Assignment:
Write out the listing exactly, dropping any picture it contains.

Records shown:
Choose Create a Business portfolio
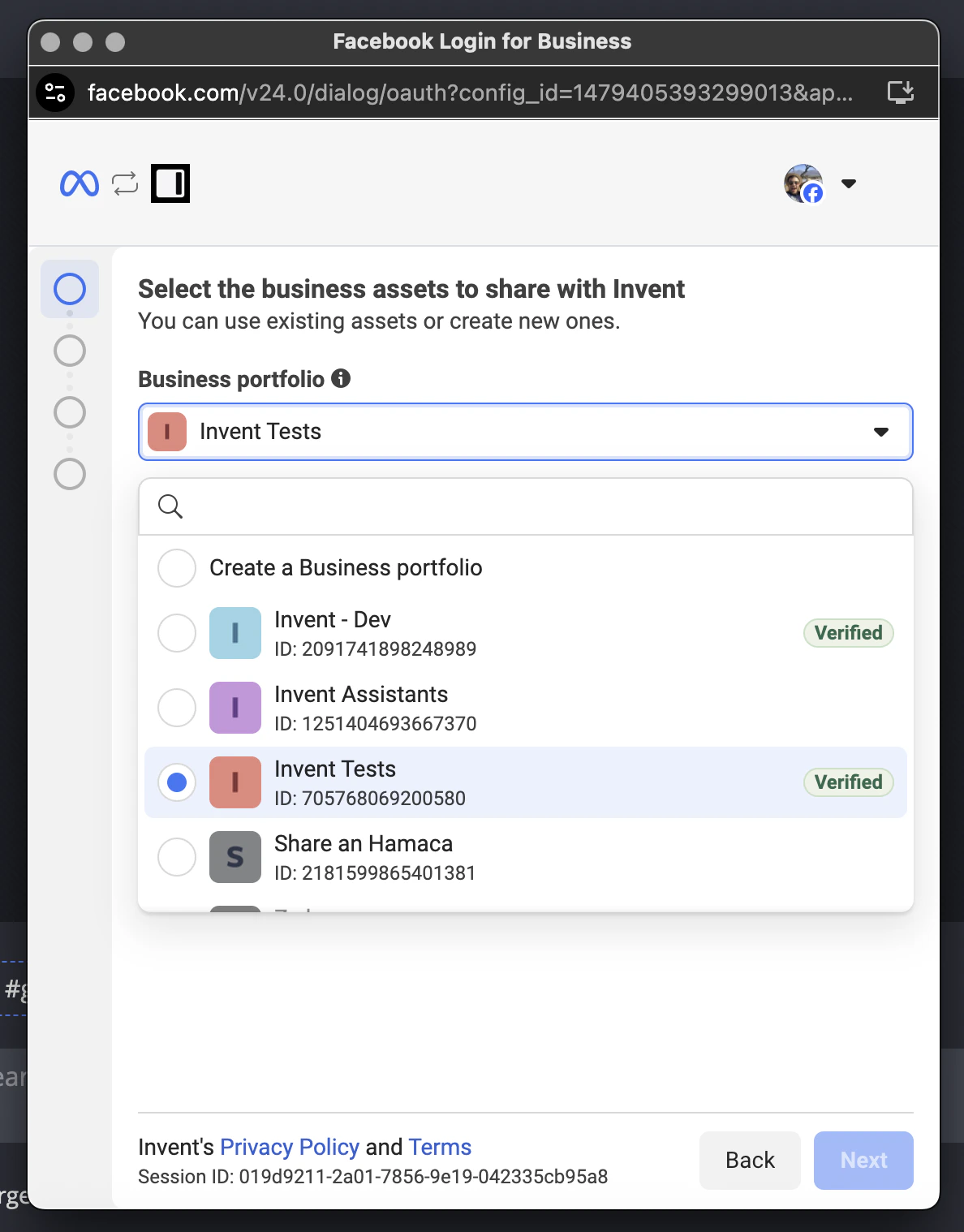The image size is (964, 1232). [x=176, y=567]
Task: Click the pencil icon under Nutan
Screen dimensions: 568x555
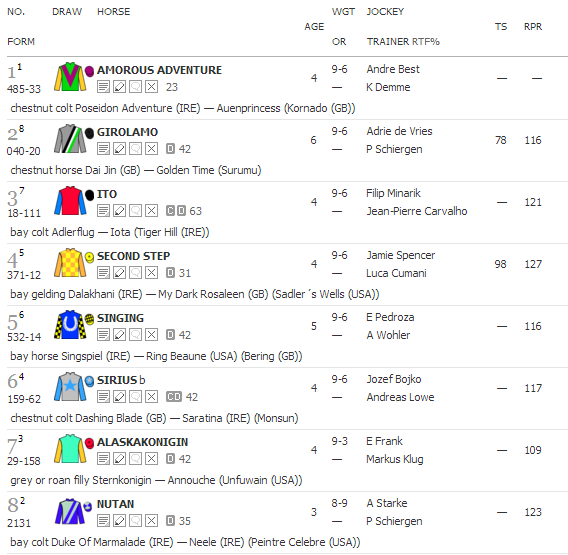Action: tap(120, 521)
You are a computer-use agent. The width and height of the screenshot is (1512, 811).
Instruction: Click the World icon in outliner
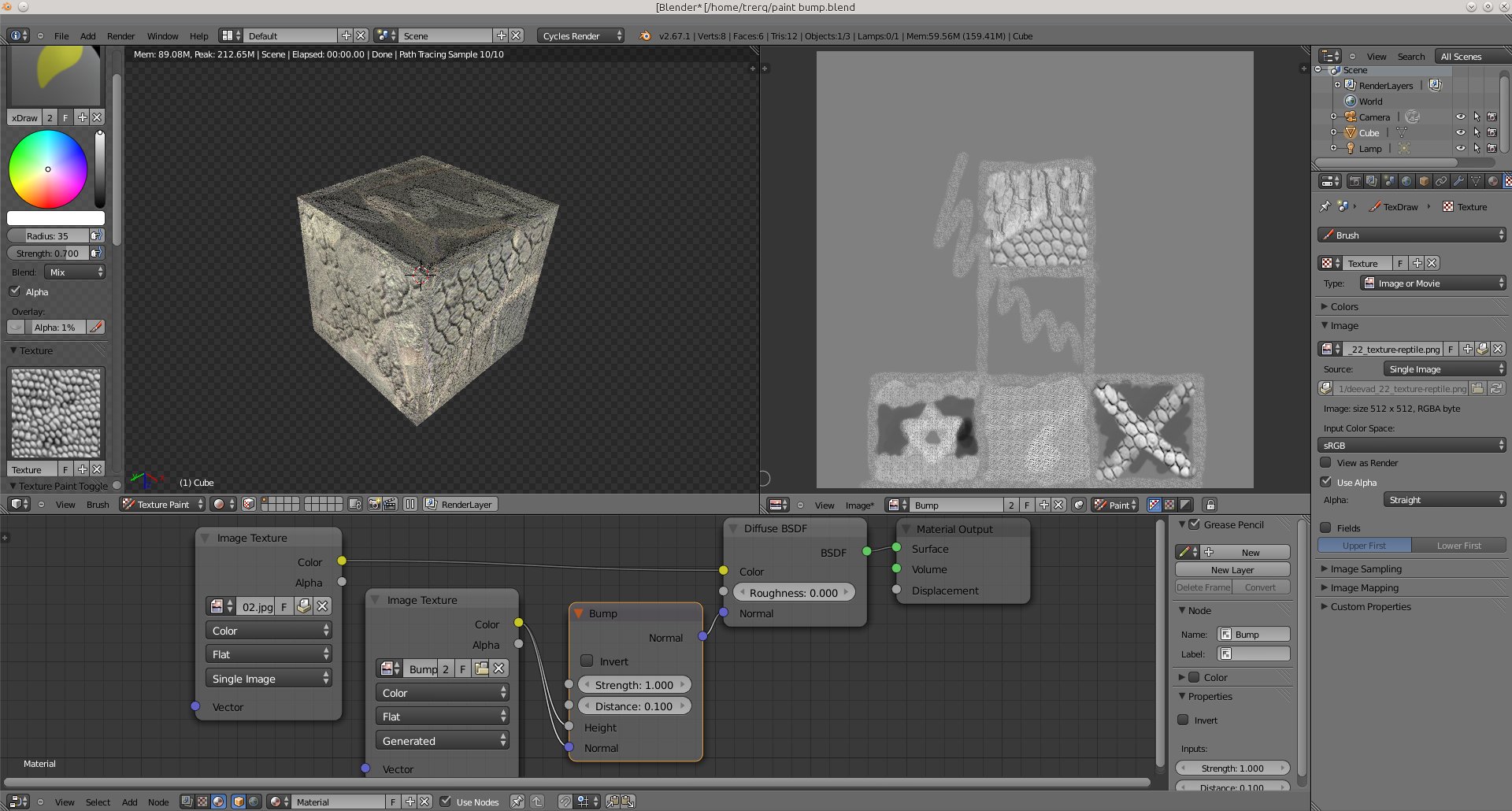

Exercise result:
Choose Create a Business portfolio
The image size is (964, 1232). [x=176, y=567]
Task: Click the pencil icon under Nutan
Screen dimensions: 568x555
Action: tap(120, 521)
You are a computer-use agent. The width and height of the screenshot is (1512, 811).
Instruction: Click the World icon in outliner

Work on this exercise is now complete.